In the course of the article, they used the brand word no fewer than 14 times, invoking virtually every tenet of commercial brand marketing – Labor’s brand appeal, brand position, its brand promise, brand values and its brand proposition…

Political parties have been using the principles of branding for years, mainly in the field of communications and, most specifically, campaign themes. ‘Kevin07’ did the job in 2007.  ‘Yes we can’, worked for Obama in 2008. Julia Gillard’s ‘Moving Forward’, wasn’t quite as memorable.

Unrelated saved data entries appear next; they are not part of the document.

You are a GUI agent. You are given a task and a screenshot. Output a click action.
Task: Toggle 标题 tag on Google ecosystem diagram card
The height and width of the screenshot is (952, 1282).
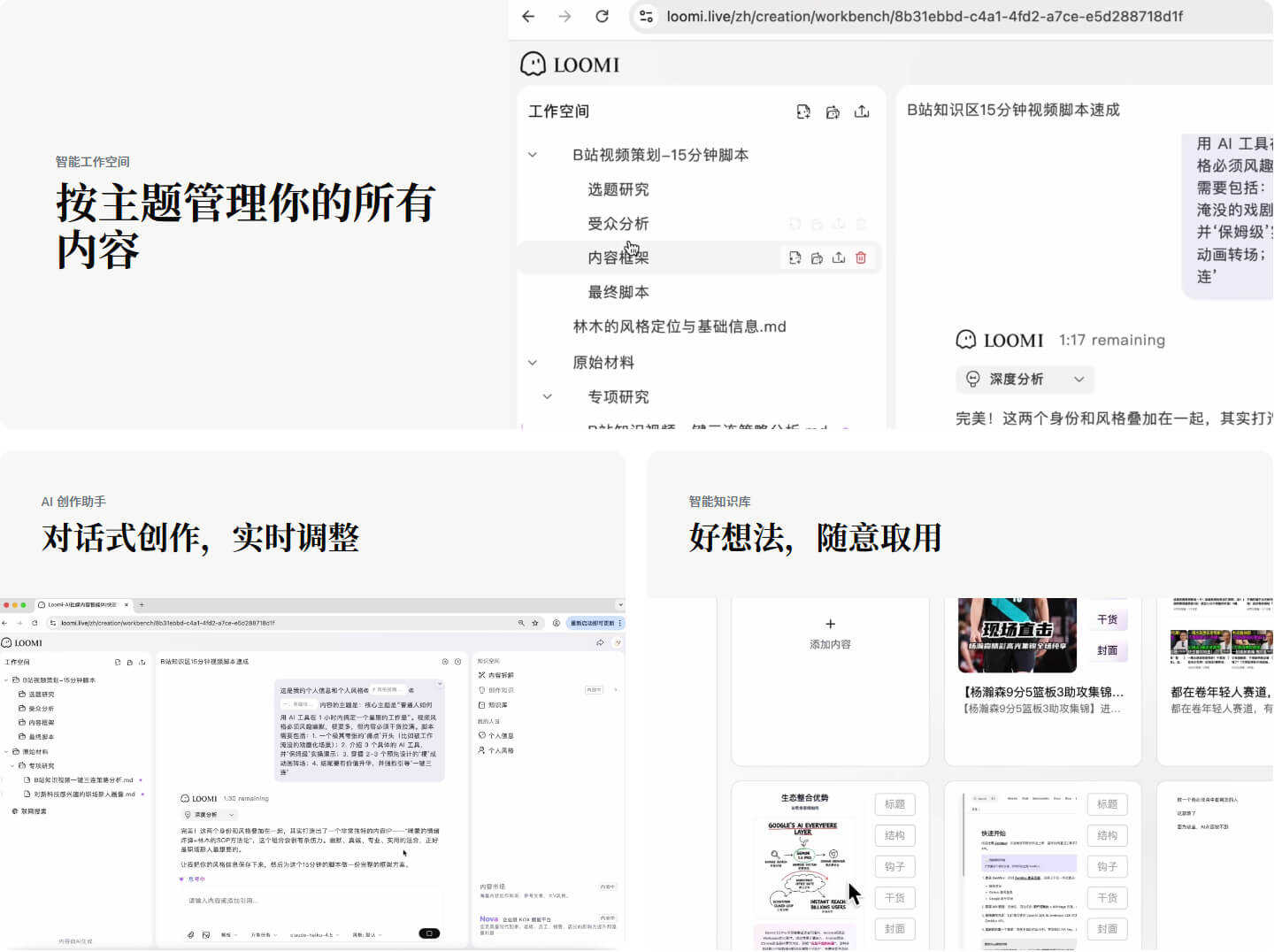tap(894, 804)
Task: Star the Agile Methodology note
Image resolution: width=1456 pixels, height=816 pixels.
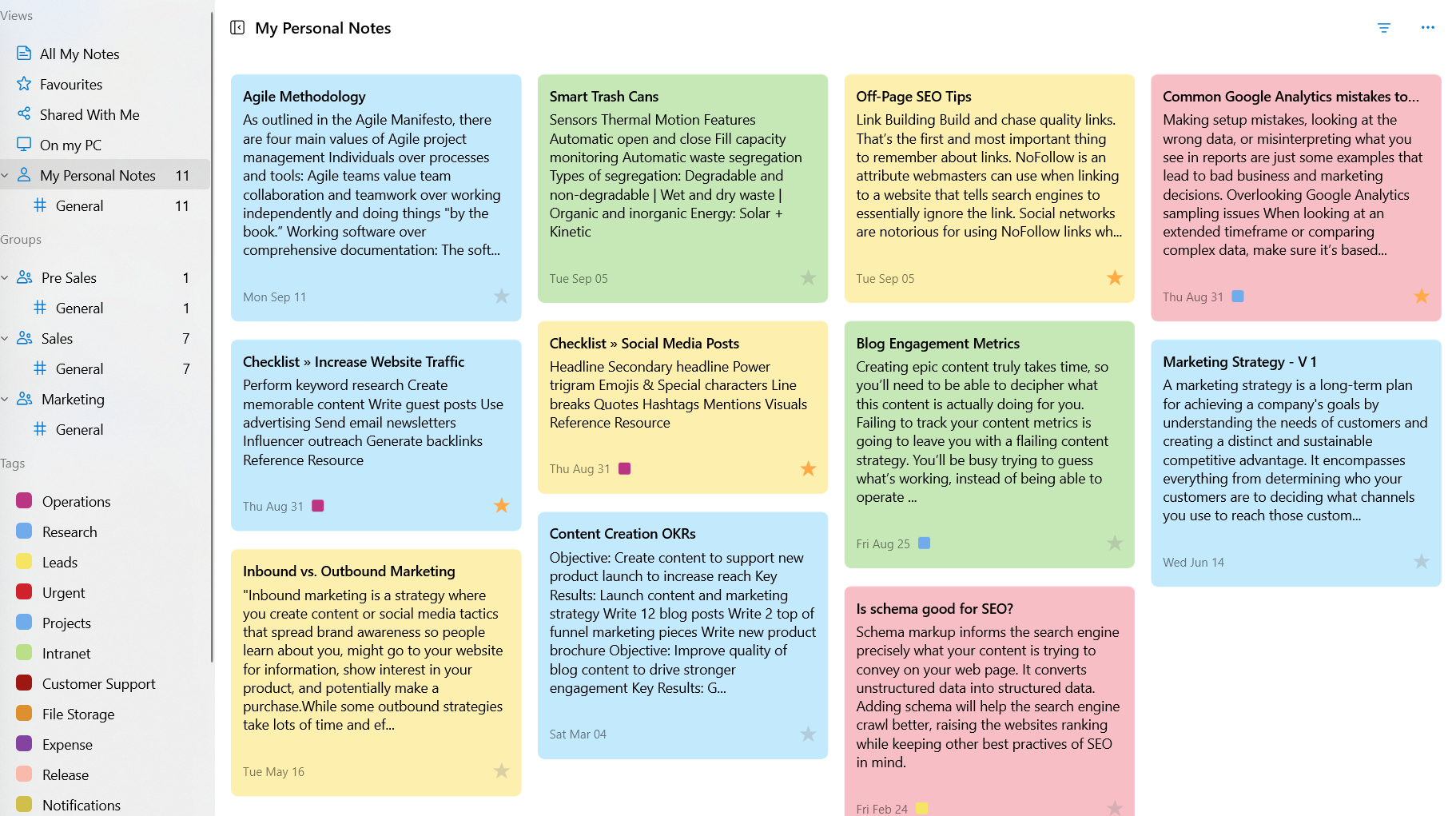Action: pos(501,297)
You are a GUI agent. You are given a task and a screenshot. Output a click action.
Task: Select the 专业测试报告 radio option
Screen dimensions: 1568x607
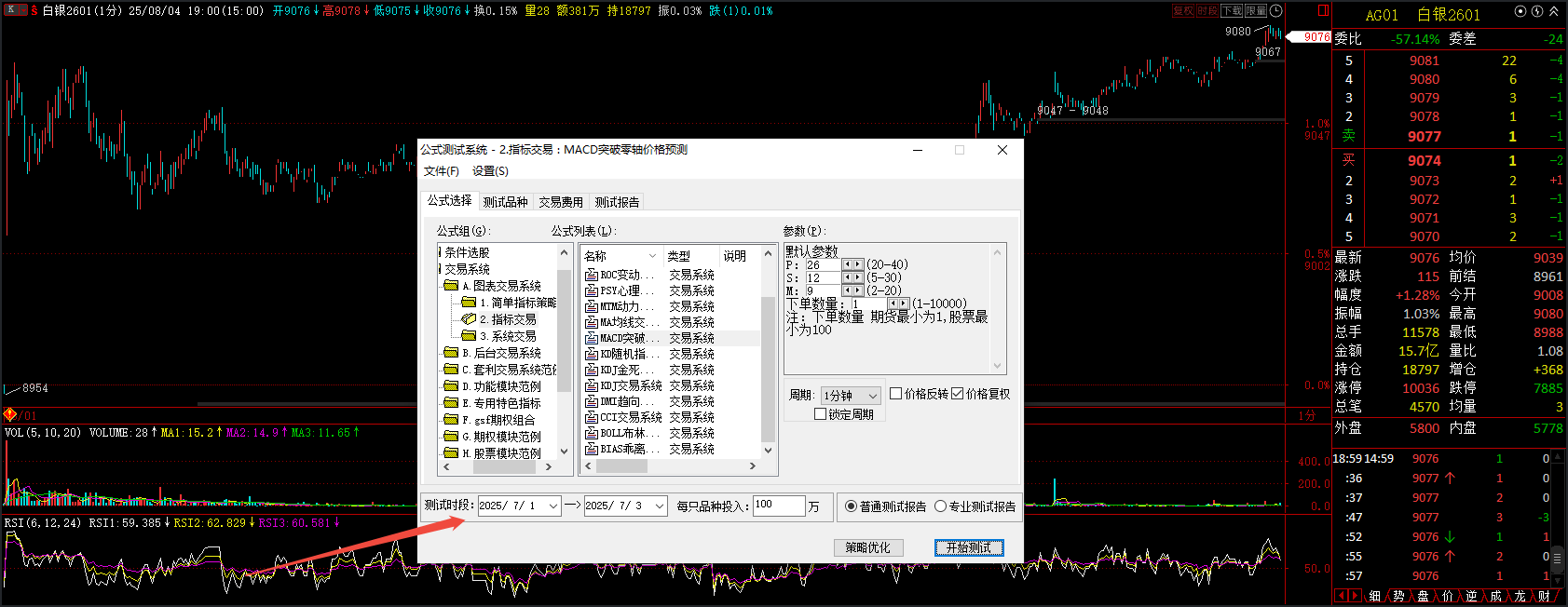[x=940, y=506]
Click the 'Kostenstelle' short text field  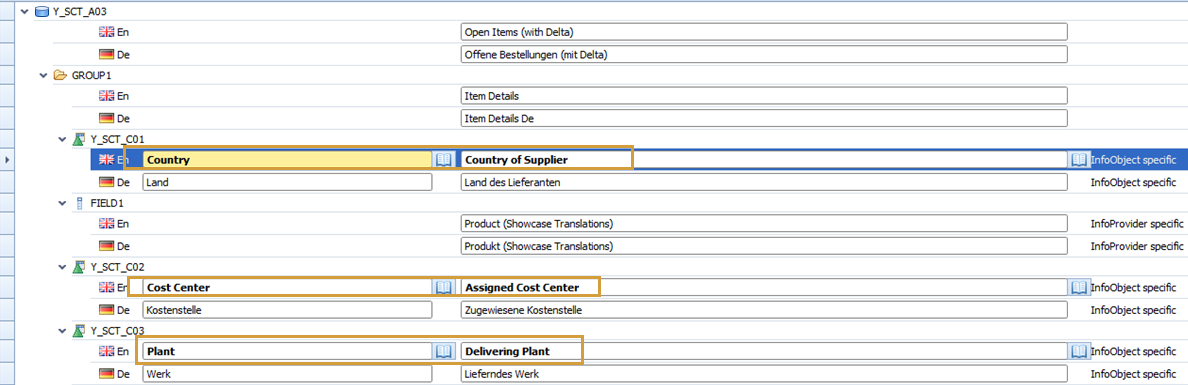[287, 309]
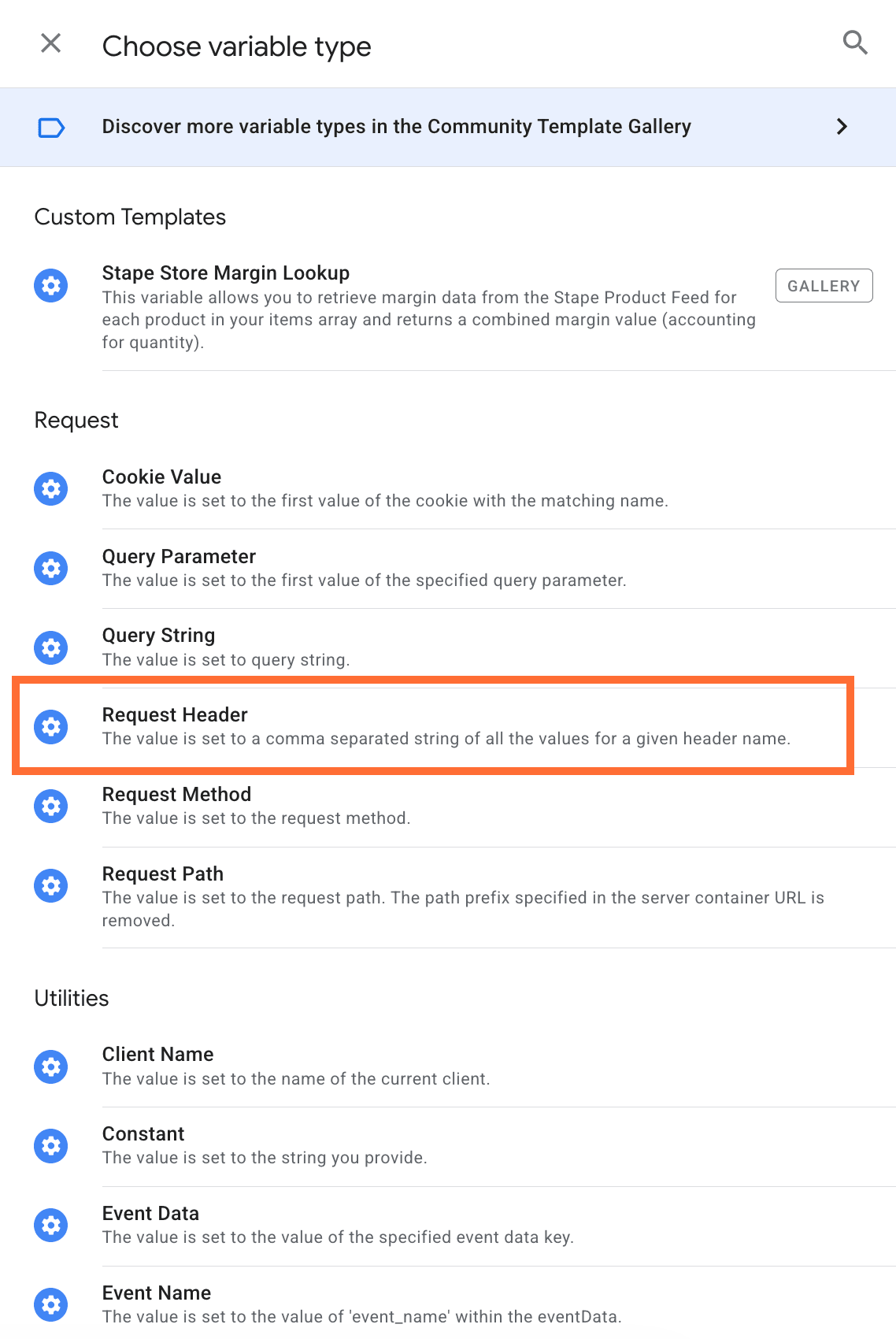The image size is (896, 1339).
Task: Click the Request Path gear icon
Action: tap(51, 885)

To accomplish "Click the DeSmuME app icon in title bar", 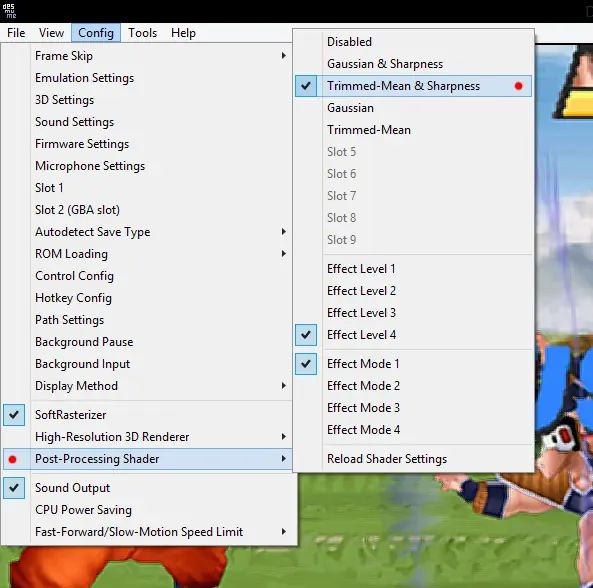I will pyautogui.click(x=9, y=11).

And if you followed British politics in the 70s and 80s, how could you forget Margaret Thatcher’s ‘Labour isn’t working’, whatever you might think of her party and politics?

But the Keneallys are going much further than saying that Labor needs a new campaign theme.  They are questioning what the Labor Party brand stands for and how that should be brought to life in everything that a political party does – ”the policies, recruitment plans, communication tools, internal processes and personal behaviours and ethics that will reinforce this commitment”.

It’s an interesting idea. They are suggesting that one can manage a political party in the same way that one manages a commercial brand. And I have two questions about that.  Firstly, can we? And secondly does it help in any way at all to think of a political party as a brand?

On the first question, I need to state an interest.  I am a branding consultant and I would have to say that, were a political party to knock on our door and ask for advice, I don’t think I could resist the temptation to try, whether or not I think that any political party is or isn’t a brand. I would take the opportunity to apply the principles of branding to politics.  But when it came to applying that thinking, would I use the brand word? I am not so sure.

I am sure that all political parties should be answering the fundamental questions of branding – what do we stand for (our brand values), what is it that we offer to our audiences (our brand proposition), how do we wish to seen in the minds of our audiences (our brand positioning) and what is the guiding thought that drives our organisation (our brand essence).

And then they have to answer the really big one – how do we ensure that, every time someone comes in touch with us (at every customer touchpoint, to evoke the language of branding), they see, feel and experience a consistent and compelling message about Labor, the Liberals… whoever.

But does it really help to invoke the language of branding? I spend every working day thinking of and working with brands. But when it comes to the personal and the political, I think twice.

Invoking the language of branding in politics and even more in our personal lives is missing the point. We are not contrived creations to be managed and manipulated.  We are individuals with characteristics and personalities, failings. You get the picture.  I want people to think of themselves as individuals, not brands.

Branding is about managing assets and resources for commercial ends  – and let’s keep it to that.

Invoking the language of branding is certainly attention grabbing. And it makes for great headlines. But it’s trying to make something (childhood, politics – human situations we all identify with) into something they are not – things to be managed and controlled. Let’s leave celebrities to manage their lives as if they are a business.  But not, please, our children.

And finally, in the case of politics, let’s invoke one last mantra from the world of branding.  What, in all this, is the language of the consumer, the voter?  Do they think of politicians and parties as brands and does it help them or your cause to talk of politics in the same context as branding? I think not. They’ll wonder what on earth you are talking about.

By all means use brand thinking, wherever it is useful. But please let’s talk to each other like human beings, not commercial brand managers.